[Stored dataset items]
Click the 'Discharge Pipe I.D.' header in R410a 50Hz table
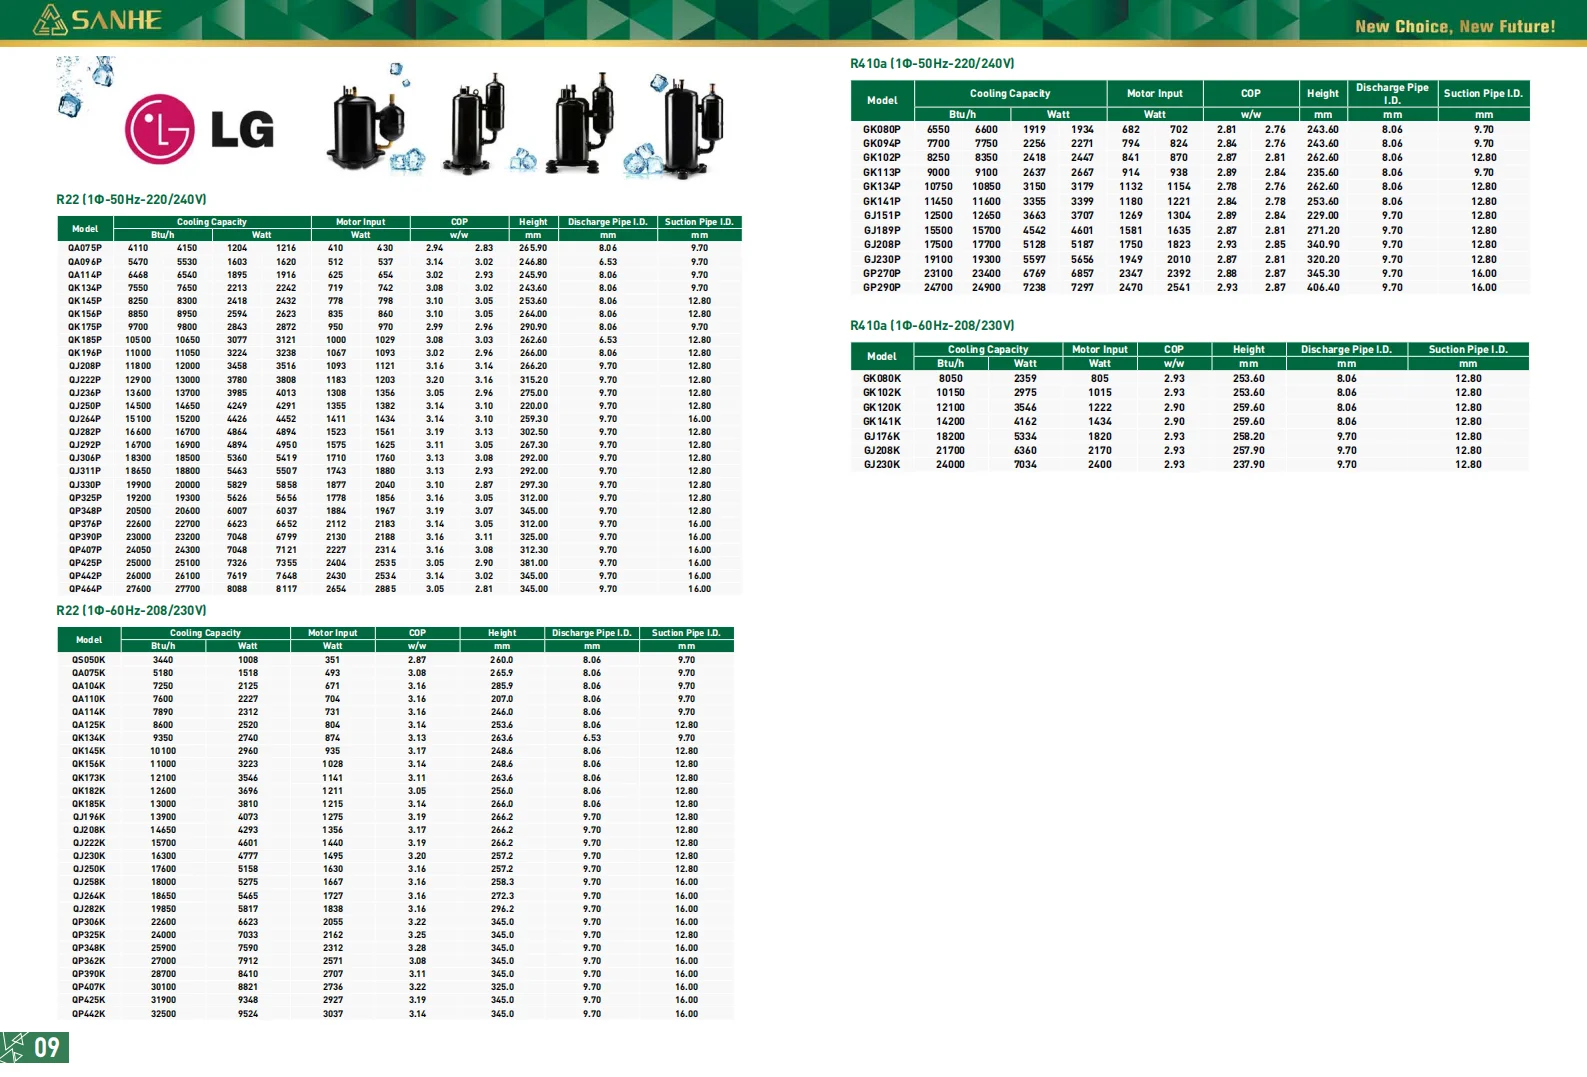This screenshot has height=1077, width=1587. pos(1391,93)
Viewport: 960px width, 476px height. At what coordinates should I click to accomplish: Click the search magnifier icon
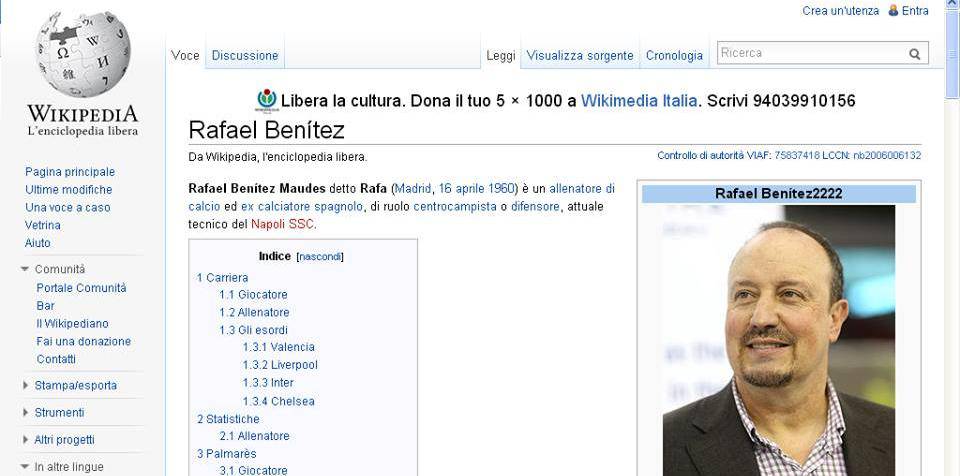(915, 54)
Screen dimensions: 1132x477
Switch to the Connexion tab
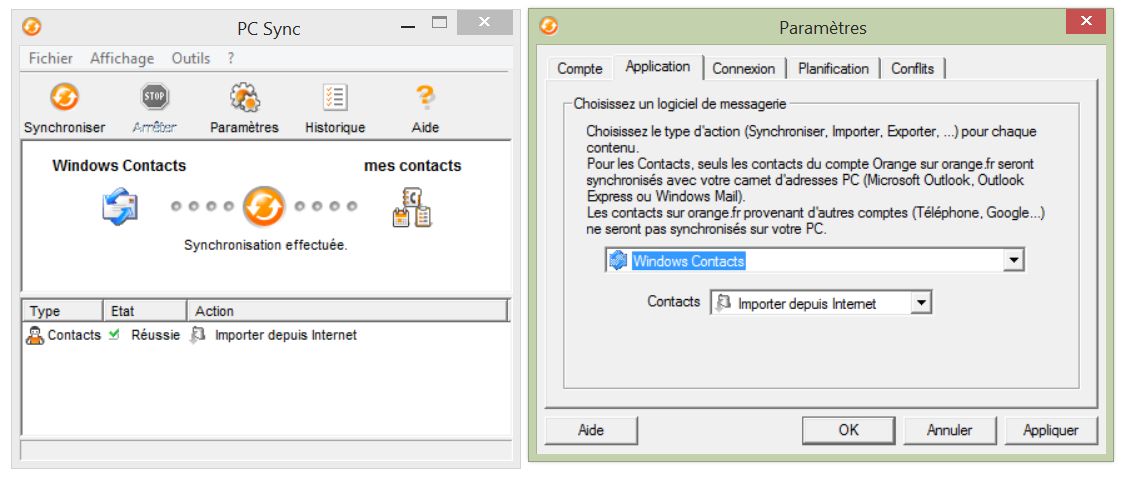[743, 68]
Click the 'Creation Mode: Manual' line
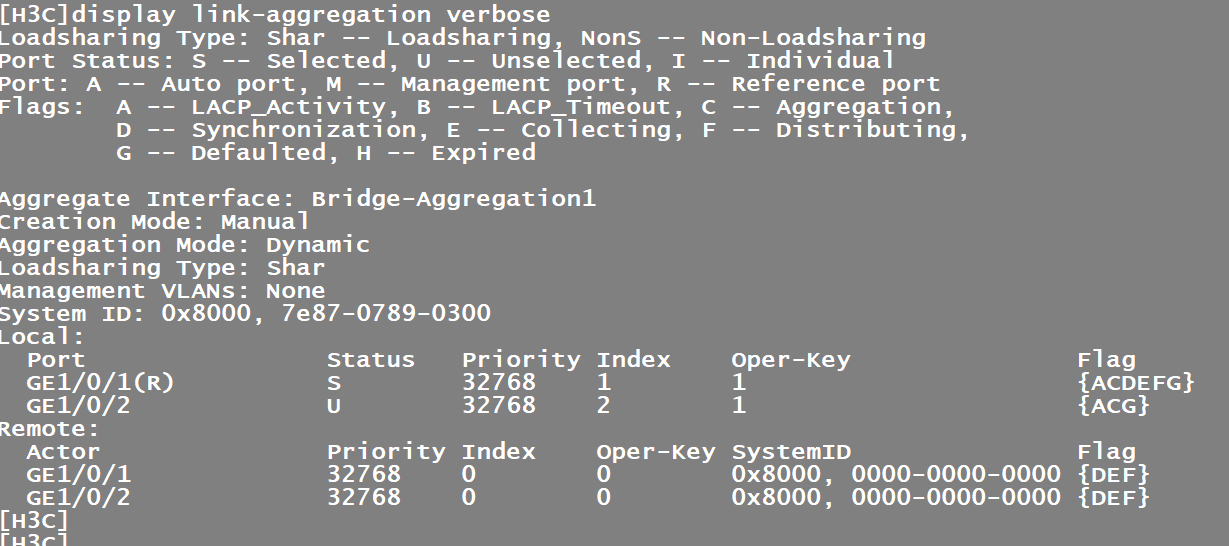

WHAT TO PRODUCE:
A word-for-word copy is needed of the lines from the line with "Screen dimensions: 1132x477" through the last line of the entries above, with both ends kept and the pictures dropped.

OUTPUT OF THE TASK:
Screen dimensions: 1132x477
Switch to the Connexion tab
[743, 68]
Click the 'Creation Mode: Manual' line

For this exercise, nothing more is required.